Christian apartó las manos de Gregory y se dejó caer en la cama.
— Ayúdeme, doctor. Quiero matar a Bortman, no pienso en otra cosa. Si no me cuido lo intentaré de veras. Enséñeme a olvidarlo -la voz de Christian se alzó desesperadamente-. Maldita sea, yo odiaba a mi padre, y me alegré cuando Bortman lo echó.
Gregory lo miró pensativo, luego fue a la ventana y la cerró ocultando la noche.
Dos meses más tarde, en el motel de las afueras de Casablanca, Gregory quemó las últimas notas del análisis. Christian, afeitado, vestido con un pulcro traje blanco tropical y corbata neutra, miró desde la puerta las cenizas de los apuntes en código apiladas en el cenicero, y las tiró al retrete.
Cuando Christian cargó al fin las maletas en el coche, Gregory dijo:
— Una cosa antes de salir. Dos meses no bastan para un análisis, ni siquiera dos años. Es algo que nunca se acaba. Si tiene una recaída, venga a verme, aunque yo esté en Tahití, o Shangai, o Arcángel -Gregory hizo una pausa-; si ellos lo descubrieran alguna vez, ¿sabe qué pasaría?
Christian asintió calladamente, y Gregory se sentó en la silla junto al escritorio y miró entre las palmeras la inmensa boca abovedada del túnel trasatlántico, a poco más de un kilómetro de distancia. Sabía que durante un largo tiempo no podría sentirse tranquilo. Le parecía ahora, de algún modo, que los tres años en Marsella habían sido malgastados, que empezaba a cumplir una sentencia aplazada de duración indefinida. El éxito del tratamiento no le había dejado ninguna satisfacción, quizá porque había atendido a Christian en parte para que no lo inculparan a él mismo, en caso de un ataque a Bortman.

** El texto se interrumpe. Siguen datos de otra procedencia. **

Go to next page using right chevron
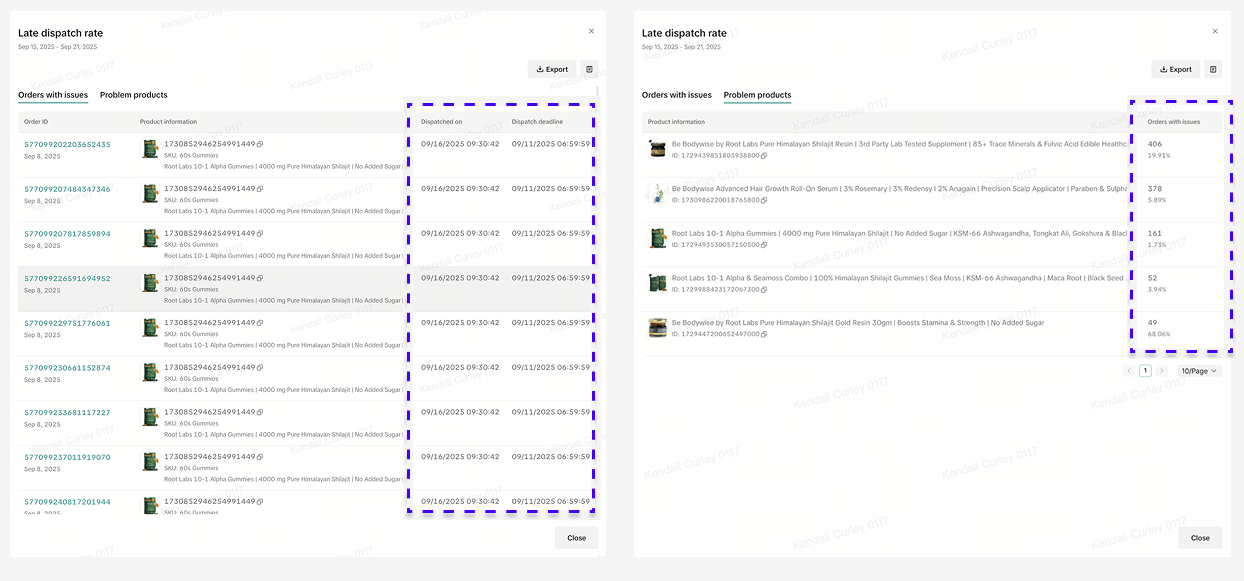1244x581 pixels. click(x=1161, y=371)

— Con un poco de suerte, usted debiera ser capaz de vivir libre de complejos ahora. Trate de recordar que no importa qué maldades cometa Bortman en el futuro, él no tiene nada que ver con el verdadero problema. Usted se sentía culpable por odiar a su padre, y el ataque que sufrió la madre de usted luego del suicidio hizo consciente esa culpa. Claro, usted transfirió cómodamente la culpa a Bortman, y pensó que eliminándolo conseguiría liberarse. La tentación puede volver.
Christian asintió, inmóvil junto a la puerta. El rostro se le había redondeado, los ojos eran de un gris apacible. Tenía el aspecto de cualquier bien acicalado burócrata del Mundo Unido.

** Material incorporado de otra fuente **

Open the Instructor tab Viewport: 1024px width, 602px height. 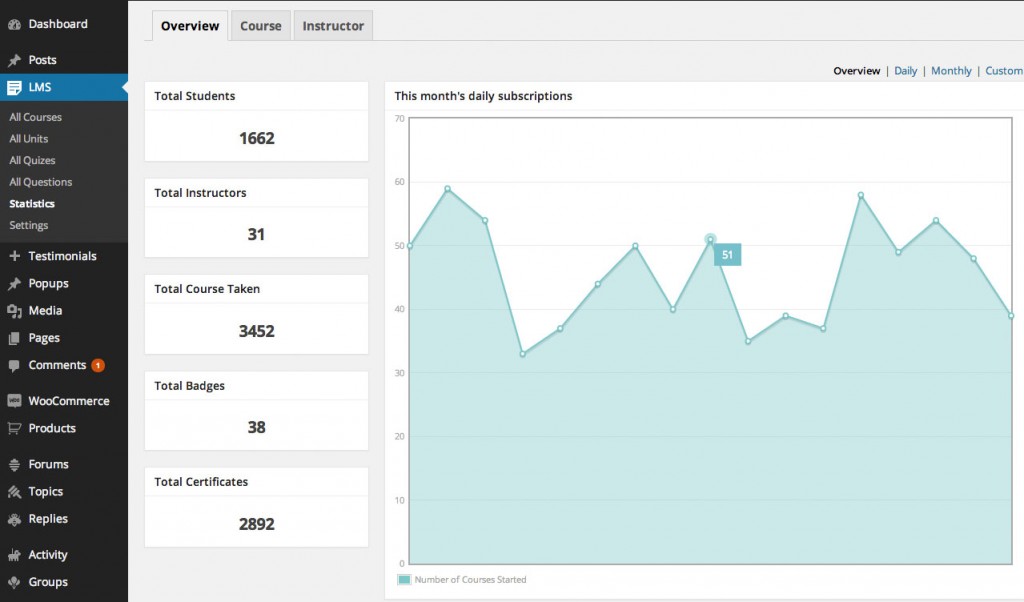pyautogui.click(x=333, y=26)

Gregory tomó un periódico.
— Veo que Bortman ataca a la Asociación Norteamericana de Abogados como un organismo subversivo, quizá con la intención de proscribirla. Si eso se cumple será un golpe irreparable a la libertad civil -miró a Christian, que no mostraba ninguna reacción-. Bueno, en marcha. ¿Sigue pensando en volver a Estados Unidos?
— Naturalmente -Christian subió al coche, luego estrechó la mano de Gregory; Gregory había decidido quedarse en África y buscar un hospital donde pudiera trabajar, y le había dado el coche a Christian-. Marie me esperará en Argelia hasta que yo termine este asunto.
— ¿Qué asunto?
Christian pisó el acelerador, emitiendo un rugido de polvo y combustible quemado.
— Voy a matar a Bortman -dijo tranquilamente.
Gregory se aferró al parabrisas.
— No habla en serio.
— Usted me curó, doctor, y dentro de los límites usuales estoy completamente cuerdo. Quizá nunca vuelva a sentirme como ahora. Quedan muy pocas personas cuerdas en este Mundo, lo que me obliga a actuar de un modo todavía más racional. Bueno, cada gramo de lógica me dice que alguien tiene que tratar de acabar con la torva jauría que nos gobierna, y Bortman parece bastante adecuado para empezar. Mi plan es viajar a Lake Success y pegarle un tiro -Christian movió la palanca de cambios a segunda, y agregó-: No trate de conseguir que me detengan, doctor, porque lo único que harán es enterarse de nuestro largo fin de semana.
Cuando Christian comenzaba a sacar el pie del embrague, Gregory gritó:
— ¡Christian! ¡Nunca lo logrará! ¡Lo detendrán de todos modos! -pero el coche arrancó y se le fue de la mano.
Gregory lo persiguió corriendo entre el polvo, tropezando en las piedras del camino, entendiendo impotentemente que cuando capturasen a Christian e indagasen lo que había pasado en los últimos meses pronto encontrarían al verdadero asesino, un médico exiliado que llevaba a cuestas un rencor de tres años.
— ¡Christian! -gritó, atragantándose con el polvo blanco-. ¡Christian, está usted loco!